Este ano, o PS candidata Isilda Gomes. Não é uma novata nestas coisas, bem pelo contrário. Vereadora a tempo inteiro durante vários anos, só abandonou a autarquia quando o PS de Sócrates lhe acenou com cargos maiores a nível algarvio. Não há muito tempo, andava aí pelos palcos, lado a lado com Carito, a preparar a sua candidatura. É altamente duvidoso que não soubesse de nada. É altamente duvidoso que a sua lista não esteja contaminada com o polvo corruptor de Portimão. E é altamente duvidoso que represente alguma espécie de rotura com o passado recente, por mais que alegue agora querer "novos rumos". Quem está tão profundamente enredada nos velhos rumos e nas redes de cumplicidade, favores, compadrios, desastre financeiro e, provavelmente, corrupção que esses velhos rumos implicam, não se desenreda assim tão facilmente. Mesmo que queira.
Não, nesta terra o PS não merece o voto de ninguém.
Há mais quatro candidaturas. O CDS disfarça-se de candidatura abrangente, numa coligação com dois micropartidos cuja expressão em Portimão é praticamente igual a zero. Só não esconde a sigla e o símbolo porque a lei não lho permite; caso contrário, tudo o indica, esconderia. Da candidatura do PSD, o cor de laranja desapareceu como que por milagre, substituído por uma mancha verde que quase esconde o símbolo do partido num cantinho.
E compreende-se. É, só pode ser, com embaraço que se defende as cores desses partidos.
Mas, desculpem que vos diga, esse embaraço é mais aparente do que verdadeiro. Alguém imagina que quem aceita candidatar-se por estes partidos, neste momento, num momento em que quer PSD, quer CDS, estão reduzidos a pouco mais que bandos mafiosos determinados a esbulhar o cidadão em prol dos grandes interesses económicos, não concorda com o que tem sido feito? Alguém imagina que o seu objetivo caso sejam eleitos não seja, também aqui, assaltar o que é público para transferir recursos para o que é privado? Alguém julga que não é possível fazer também a nível local o mesmo tipo de roubo? Alguém pensará realmente que não há num município possibilidade de desviar fundos como o governo central tem feito com os milhares de milhões que todos nós temos entregado de mão beijada à banca, ou a esta ou aquela empresa parasítica através das famigeradas parcerias publico-privadas, ou a colégios privados por via do inacreditavelmente estúpido cheque-ensino, que tem prejudicado o sistema educativo de todos os países em que tem sido posto em prática? Alguém?

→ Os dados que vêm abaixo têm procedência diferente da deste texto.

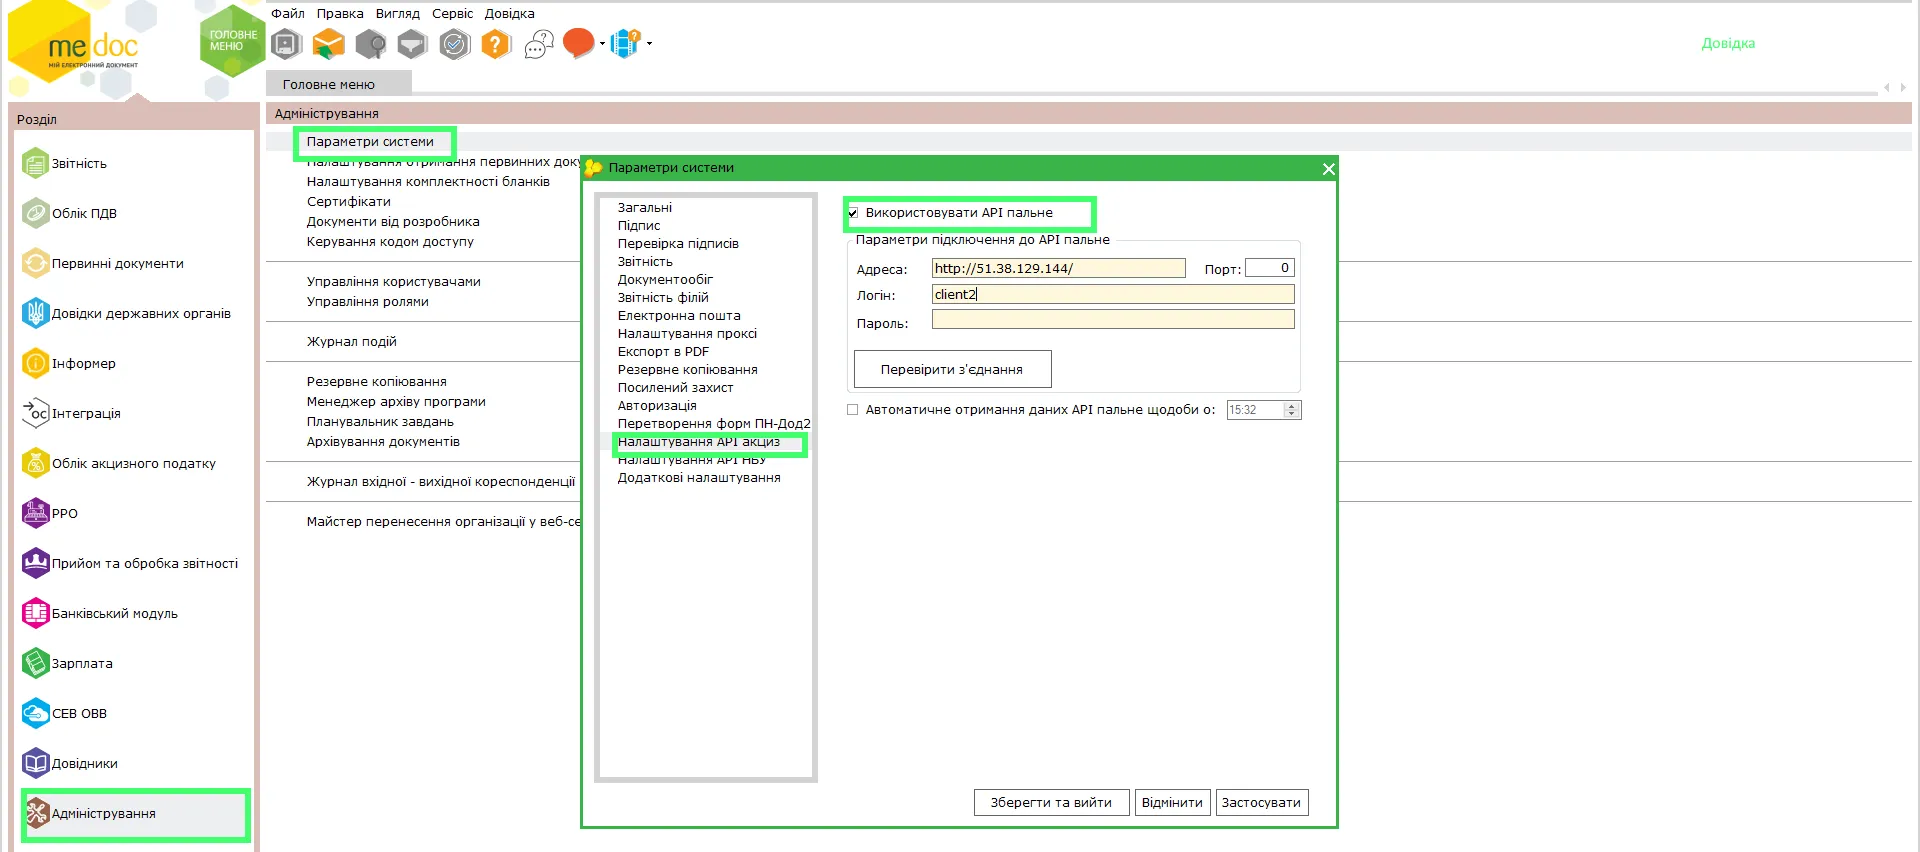This screenshot has width=1920, height=852.
Task: Click the Пароль input field
Action: (1113, 319)

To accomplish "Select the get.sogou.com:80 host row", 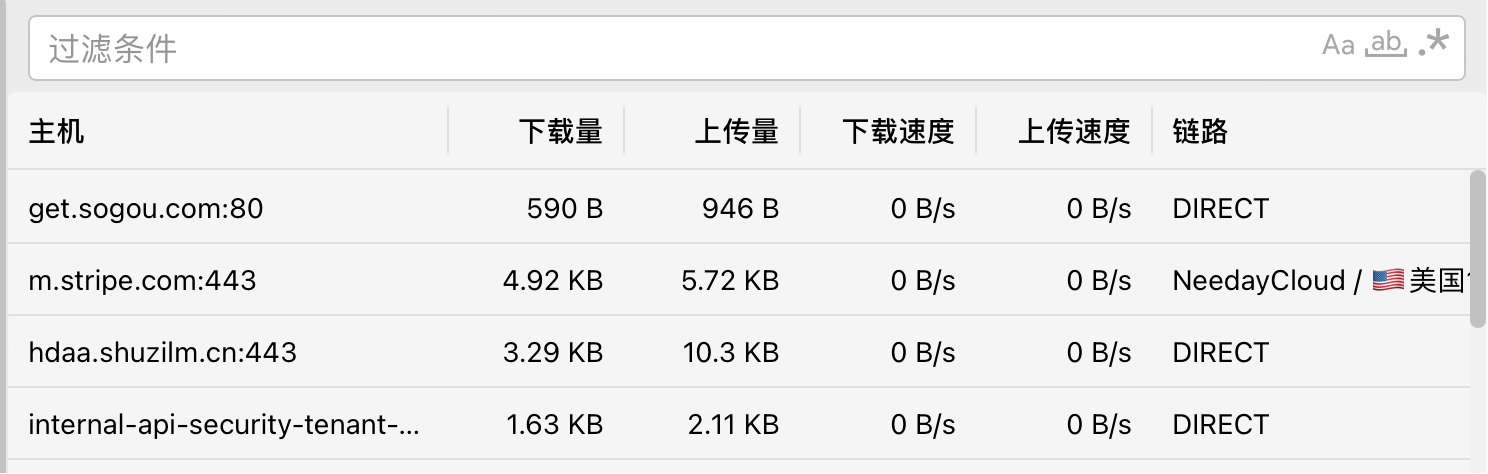I will pyautogui.click(x=739, y=208).
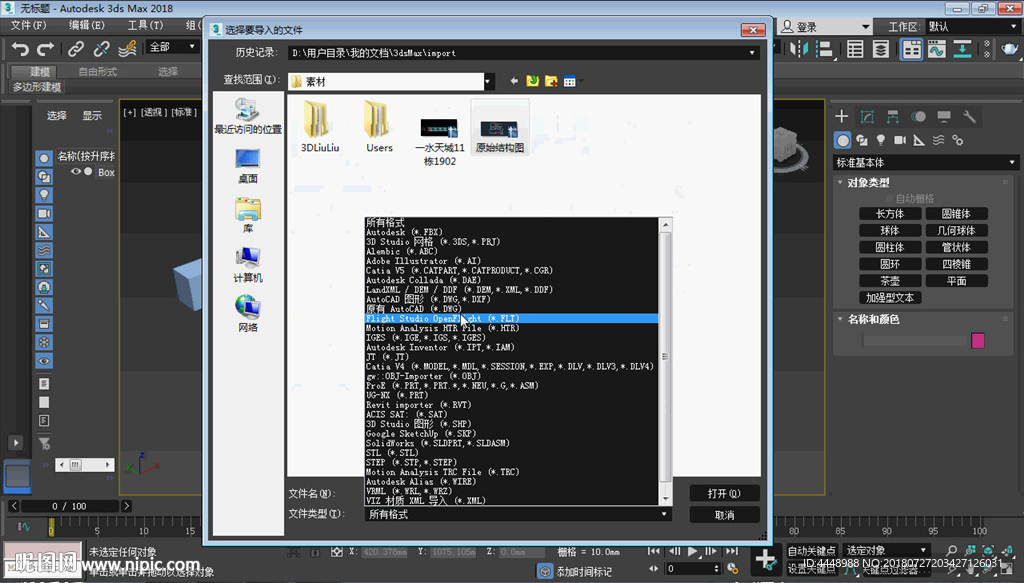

Alguém é assim tão anjinho?
Não, nesta terra, e em todas as outras, PSD e CDS também não merecem o voto de ninguém.
Em Portimão, restam duas candidaturas, a do PCP e a do BE. São essas as que merecem os vossos votos. Escolham a que preferirem.
(E sim, restam duas candidaturas. Votar branco, votar nulo ou não votar de todo não serve para mudar absolutamente nada. Quem está insatisfeito, quem quer mudança, vota na mudança.)

Cá eu, prefiro a do Bloco. Por vários motivos, mas bastaria a atitude do PCP para com a lei de limitação de mandatos para preferir logo a do Bloco. Sou daqueles patetas que não gostam de caciques, nada a fazer. Dos que acham que a eternização no poder cria condições para gerar estruturas de interesse e dependência que destroem a democracia. E que a lei de limitação de mandatos, que uma lei de limitação de mandatos decente, é um passo para impedir que essas estruturas ganhem raízes demasiado profundas. Não o suficiente, provavelmente, mas um passo. E é também por isso que vou votar BE daqui a semana e meia.